Passage shown —
»»
A modern library catalogue displays the record of a library’s resources with a view to make
them easily accessible for study and reference; serves as a dependable tool of communication of
ideas and subjects dealt with in the books to the readers who use the library.
Did u know? Recent trend of computerization of library catalogue for developing Online
Public Access Catalogue (OPAC) had faced maximum problems because of varied types of
rules followed by different libraries. Introducing standard codes of cataloguing like ISBD,
AACR II, etc., further solved these problems.
Self Assessment
State whether the following statements are true or false:
1. Library catalogue is an essential and important tool for any library.
2. Library catalogues is not different from the publishers’ catalogues.
8.2 History of Library Cataloguing
The custodial responsibility assumed by the libraries of the early stages obligated on them the
functions of acquisition and conservation entailing also the use of some system of bibliographic
control so that the items on the store could be located and retrieved.
««
Given problem 1 —
List every acronym written in capital letters in the passage on library catalogues.
Given problem 2 —
From the passage on library catalogues, output word for word the part that opens with the words containing "A modern library" and closes with "for any library.".

(Data items)
»»
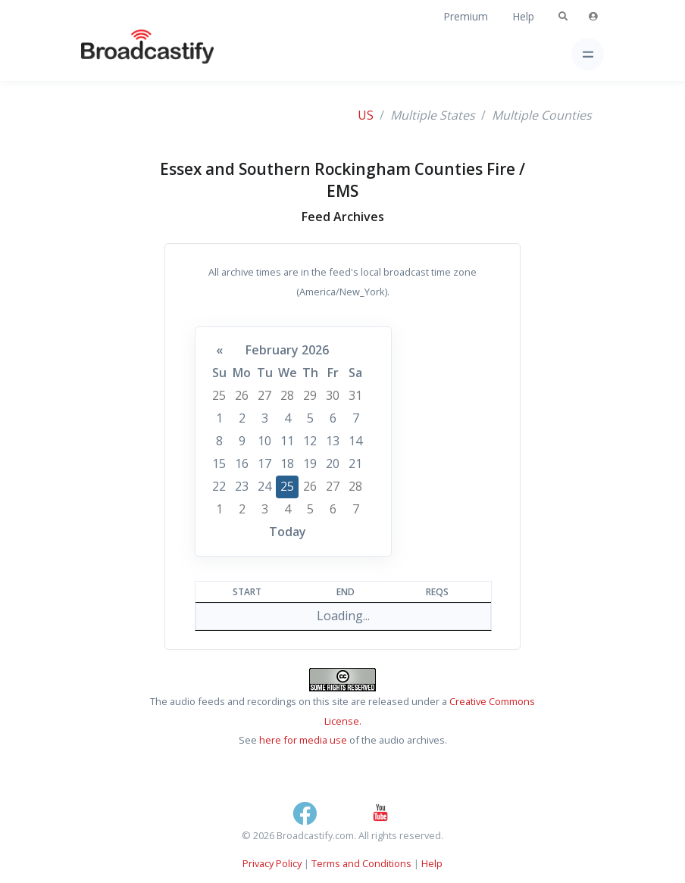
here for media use (303, 740)
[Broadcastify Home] (123, 54)
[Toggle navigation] (587, 54)
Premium (465, 16)
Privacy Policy (272, 863)
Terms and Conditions (361, 863)
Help (523, 16)
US (366, 115)
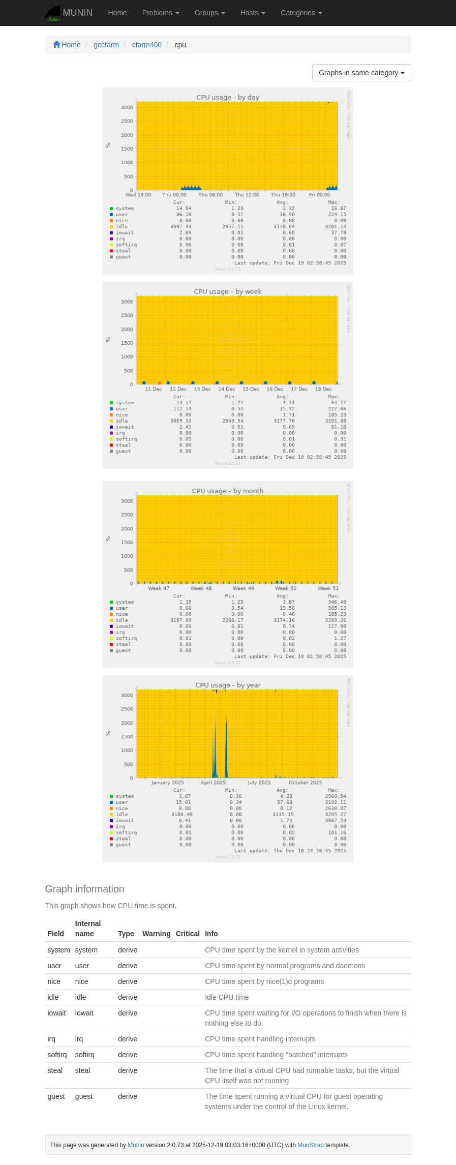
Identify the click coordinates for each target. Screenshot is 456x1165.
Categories (301, 13)
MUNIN (69, 13)
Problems (160, 13)
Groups (210, 13)
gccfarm (106, 45)
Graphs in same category (361, 73)
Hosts (253, 13)
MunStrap (310, 1145)
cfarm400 (147, 45)
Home (117, 13)
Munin (136, 1145)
««
Written response 1 —
OPAC, ISBD, AACR II

Written response 2 —
A modern library catalogue displays the record of a library’s resources with a view to make
them easily accessible for study and reference; serves as a dependable tool of communication of
ideas and subjects dealt with in the books to the readers who use the library.
Did u know? Recent trend of computerization of library catalogue for developing Online
Public Access Catalogue (OPAC) had faced maximum problems because of varied types of
rules followed by different libraries. Introducing standard codes of cataloguing like ISBD,
AACR II, etc., further solved these problems.
Self Assessment
State whether the following statements are true or false:
1. Library catalogue is an essential and important tool for any library.